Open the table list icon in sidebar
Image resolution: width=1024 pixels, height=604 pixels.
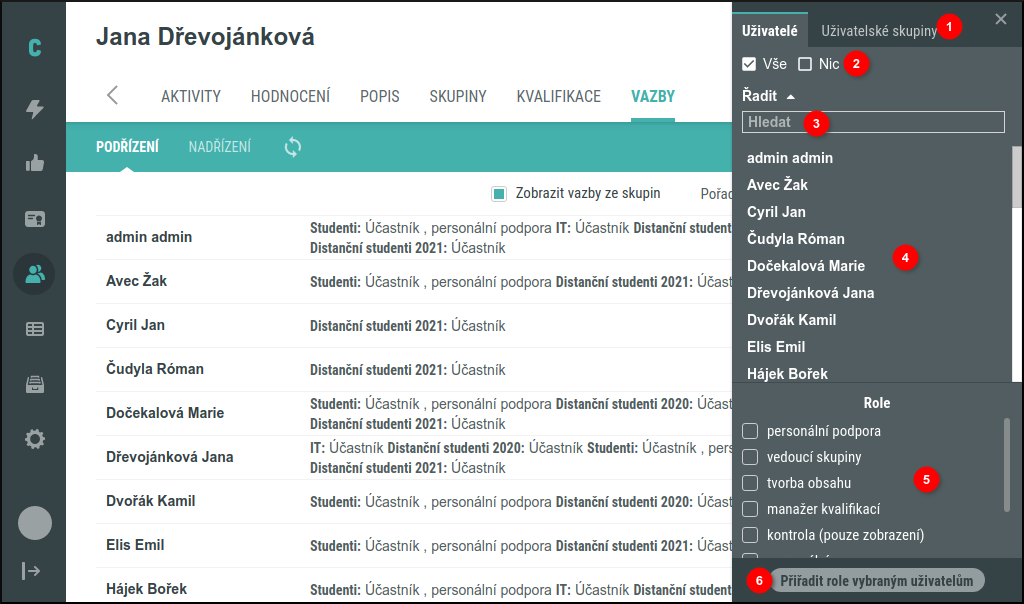pyautogui.click(x=34, y=328)
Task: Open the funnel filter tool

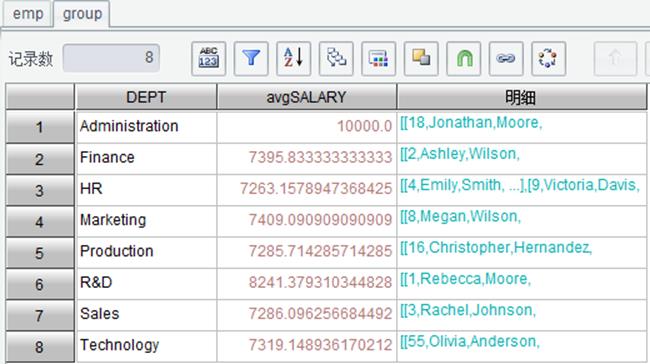Action: pos(251,58)
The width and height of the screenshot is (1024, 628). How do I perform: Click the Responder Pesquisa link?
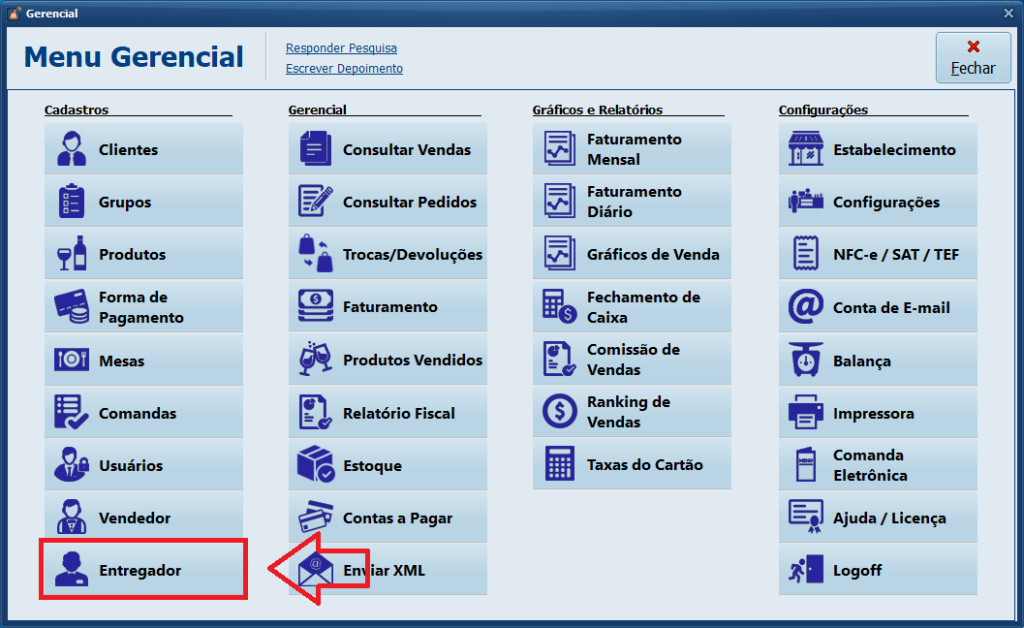click(x=341, y=48)
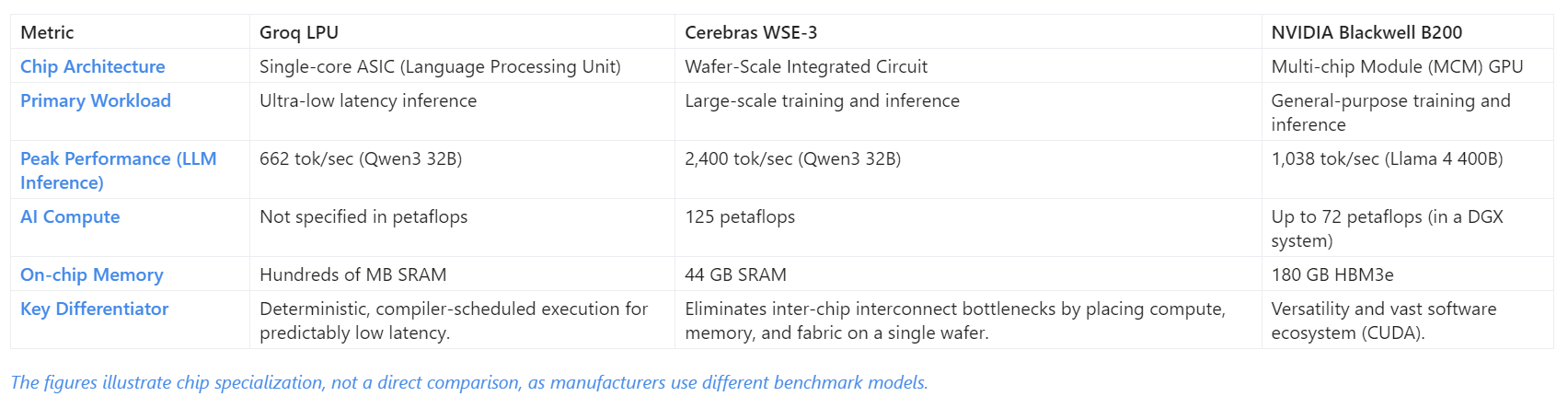Open the On-chip Memory link
Image resolution: width=1568 pixels, height=408 pixels.
click(x=92, y=274)
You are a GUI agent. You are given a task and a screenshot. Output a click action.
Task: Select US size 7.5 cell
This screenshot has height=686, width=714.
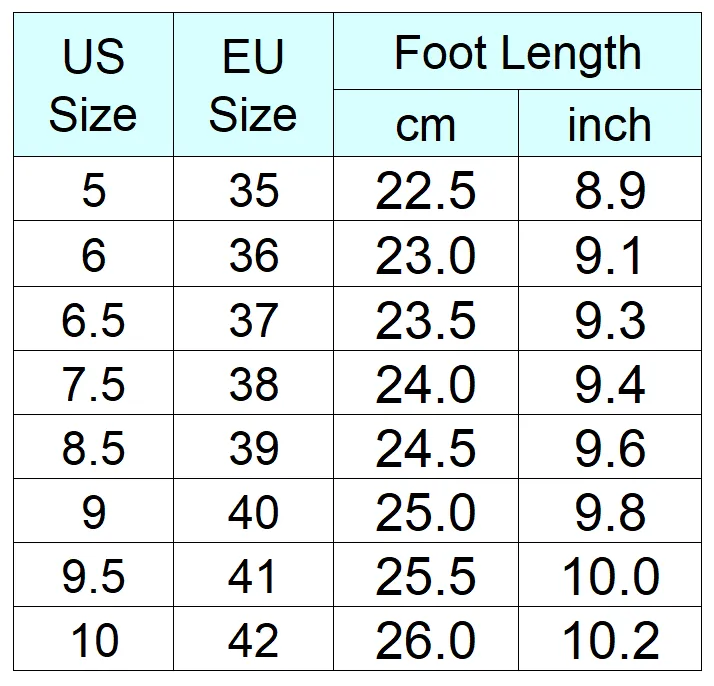(93, 382)
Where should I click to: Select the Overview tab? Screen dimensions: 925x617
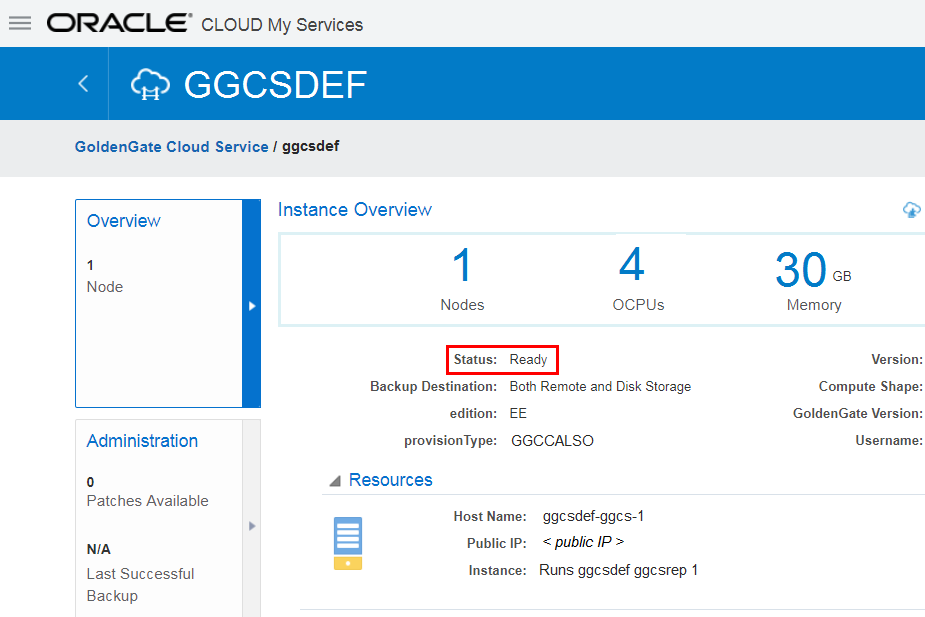123,220
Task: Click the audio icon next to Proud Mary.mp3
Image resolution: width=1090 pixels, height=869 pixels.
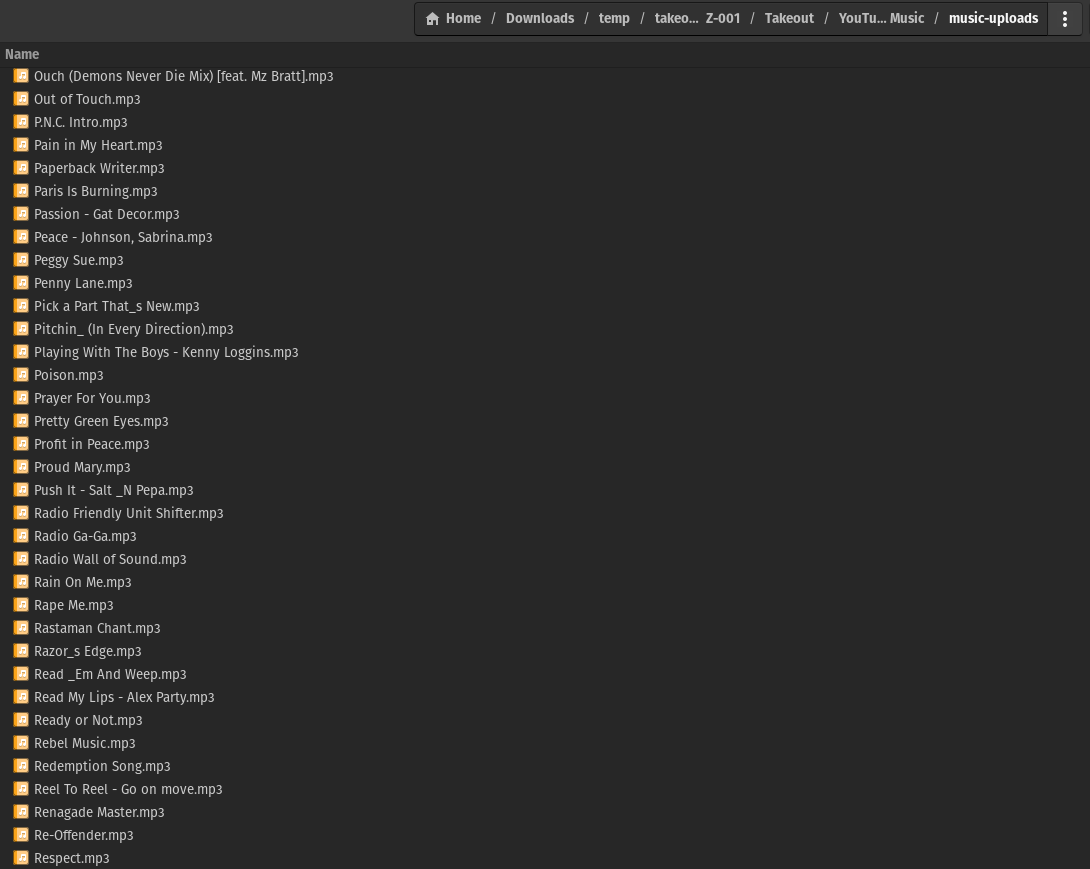Action: (x=21, y=466)
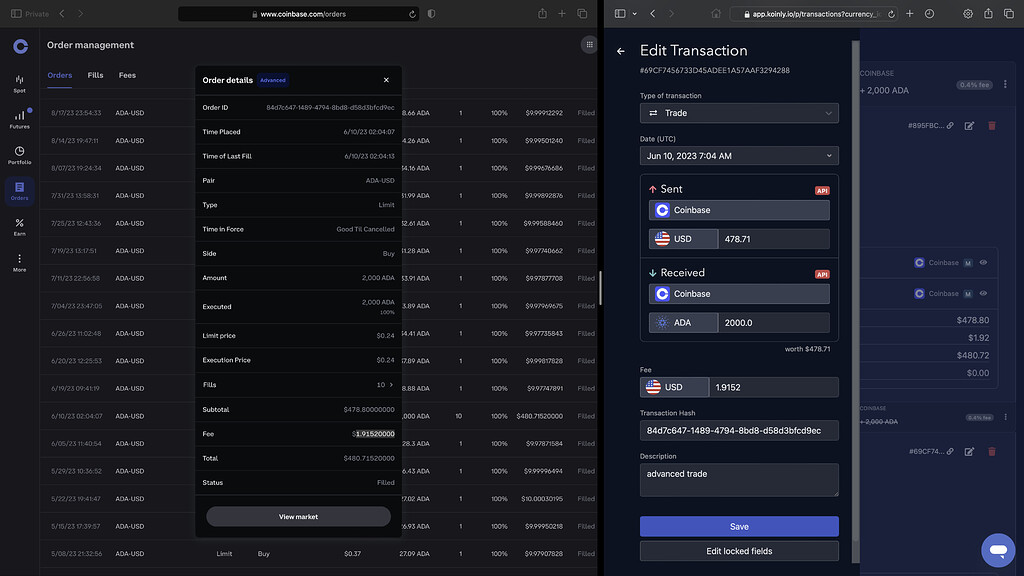
Task: Open the Date picker showing Jun 10 2023
Action: 738,155
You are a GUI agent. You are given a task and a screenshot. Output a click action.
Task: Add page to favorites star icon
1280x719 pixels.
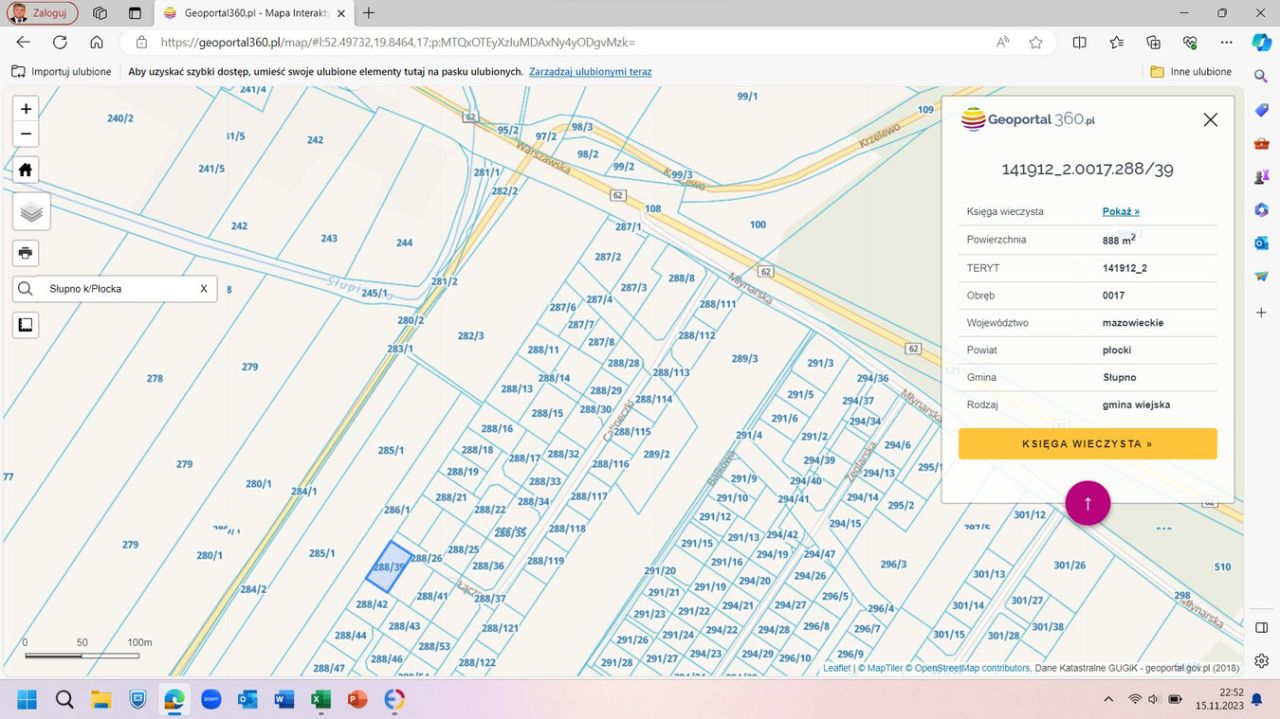click(1036, 42)
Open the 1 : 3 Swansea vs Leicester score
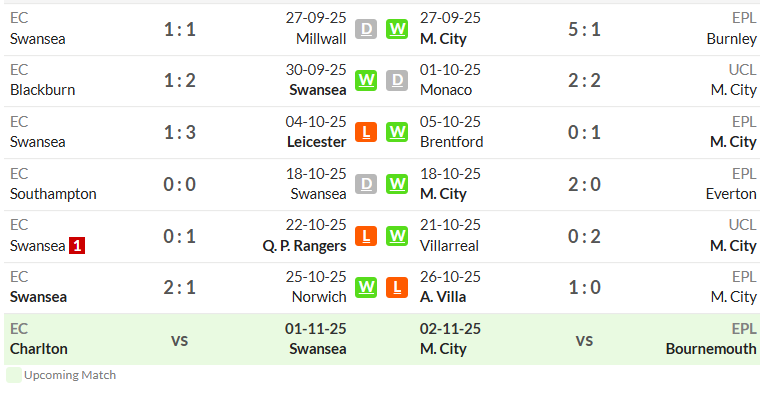Image resolution: width=760 pixels, height=400 pixels. pyautogui.click(x=179, y=132)
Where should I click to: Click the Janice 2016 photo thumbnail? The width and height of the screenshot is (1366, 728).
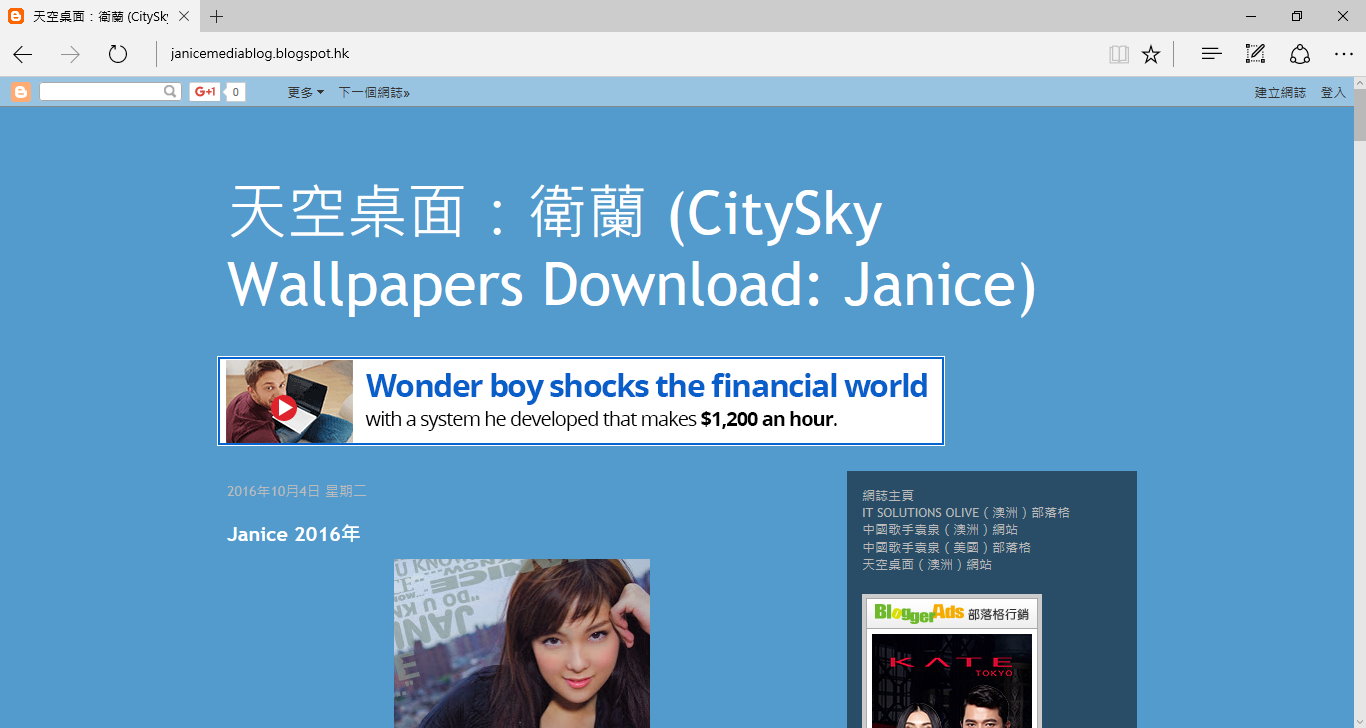click(522, 645)
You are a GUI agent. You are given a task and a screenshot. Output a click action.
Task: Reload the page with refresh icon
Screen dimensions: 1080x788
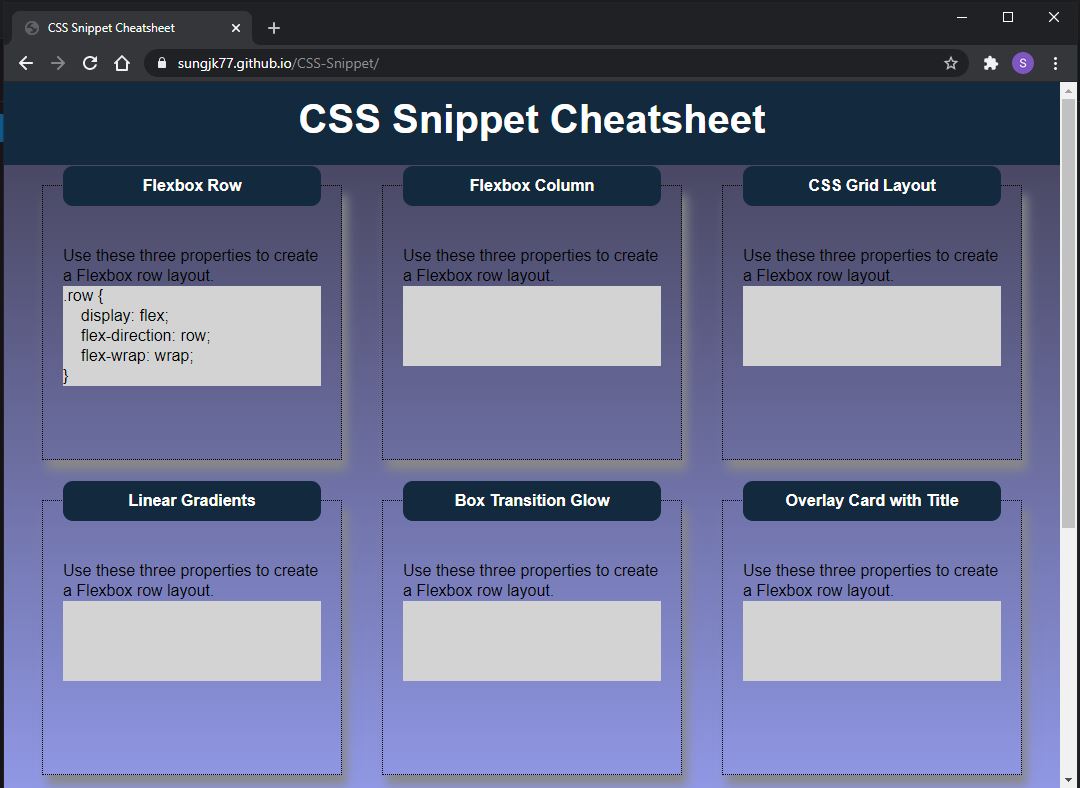[x=90, y=63]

Work to be completed – Within the entries, how many lines contain the word "icon"? Answer with a number alone.

Output for this exercise – 4